Stored entries
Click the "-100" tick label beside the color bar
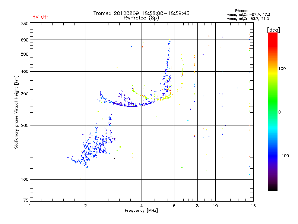pos(285,156)
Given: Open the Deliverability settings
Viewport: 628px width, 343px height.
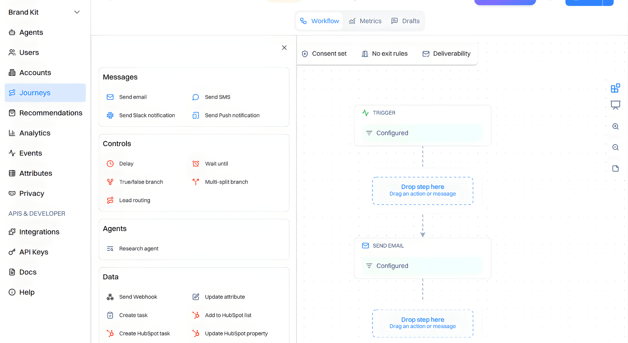Looking at the screenshot, I should [x=446, y=54].
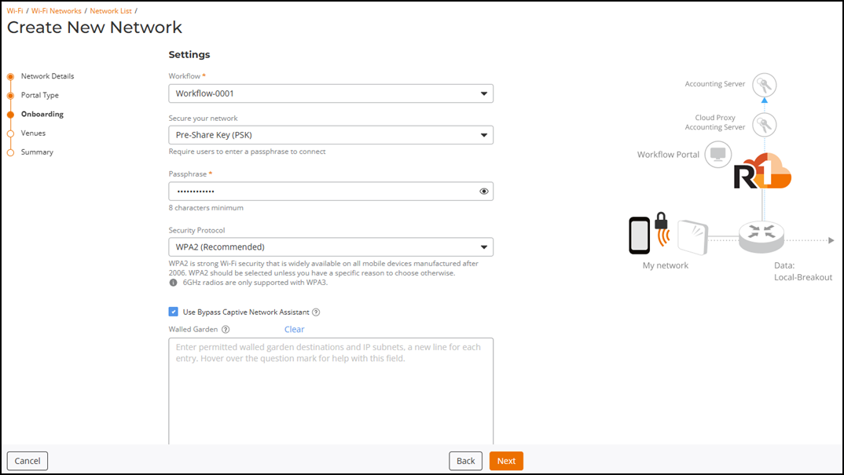
Task: Click the Workflow Portal monitor icon
Action: tap(717, 155)
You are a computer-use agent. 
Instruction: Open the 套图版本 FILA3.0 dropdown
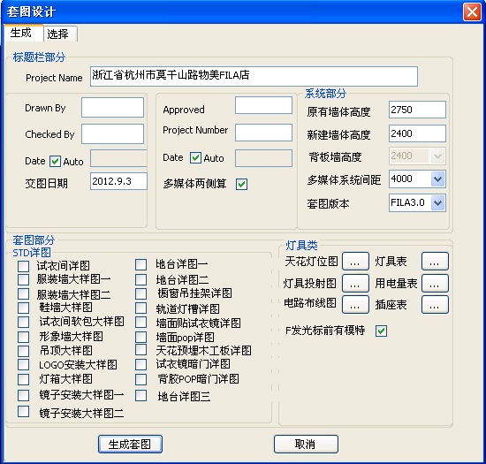(437, 203)
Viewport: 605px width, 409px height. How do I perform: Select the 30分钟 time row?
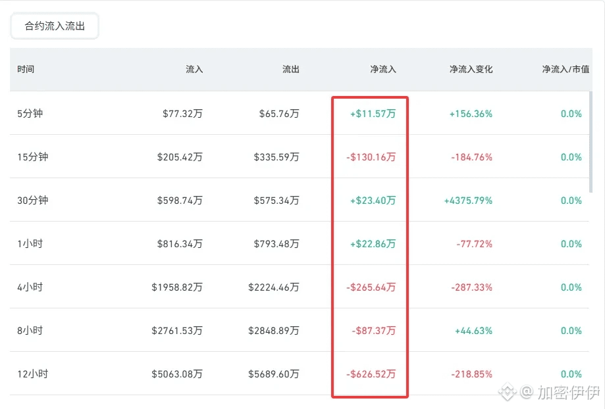(x=300, y=200)
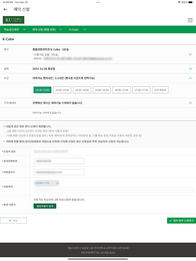Tap the three-dot multitasking icon
This screenshot has height=261, width=196.
pos(98,2)
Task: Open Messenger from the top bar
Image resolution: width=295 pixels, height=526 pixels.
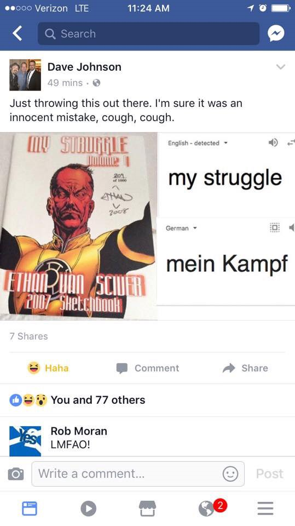Action: (275, 33)
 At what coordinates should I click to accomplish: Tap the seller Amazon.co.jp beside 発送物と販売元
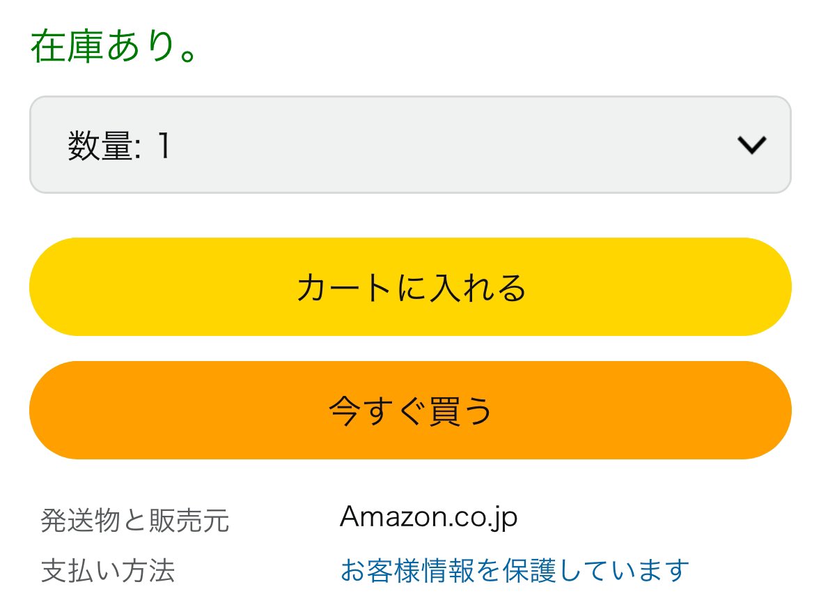click(x=428, y=518)
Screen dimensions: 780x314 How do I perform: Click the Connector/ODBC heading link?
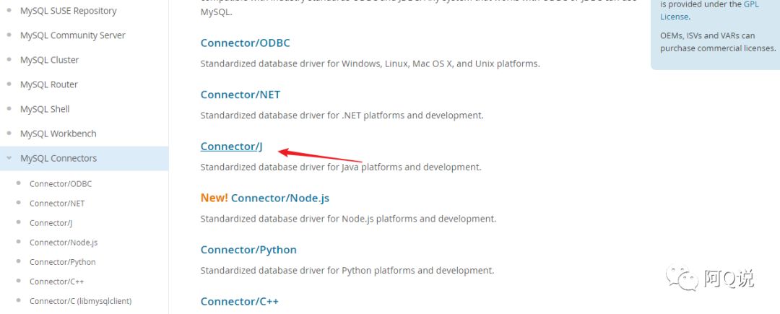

TASK ITEM
In the copy, include every line of the records exactly and none of the images.

SOLUTION
Click the "-100" tick label beside the color bar
pos(285,156)
Given: Open the Deliverability settings
Viewport: 628px width, 343px height.
Looking at the screenshot, I should [x=446, y=54].
Task: Click the Workflow Portal monitor icon
Action: tap(717, 155)
You are a computer-use agent. 
Instruction: Open the 套图版本 FILA3.0 dropdown
(437, 203)
Viewport: 605px width, 409px height. How do I perform: Select the 30分钟 time row?
(x=300, y=200)
Tap the three-dot multitasking icon
This screenshot has height=261, width=196.
pos(98,2)
Task: Open Messenger from the top bar
Image resolution: width=295 pixels, height=526 pixels.
Action: (275, 33)
 At what coordinates should I click to accomplish: Tap the seller Amazon.co.jp beside 発送物と販売元
click(x=428, y=518)
Screen dimensions: 780x314 How do I perform: Click the Connector/ODBC heading link?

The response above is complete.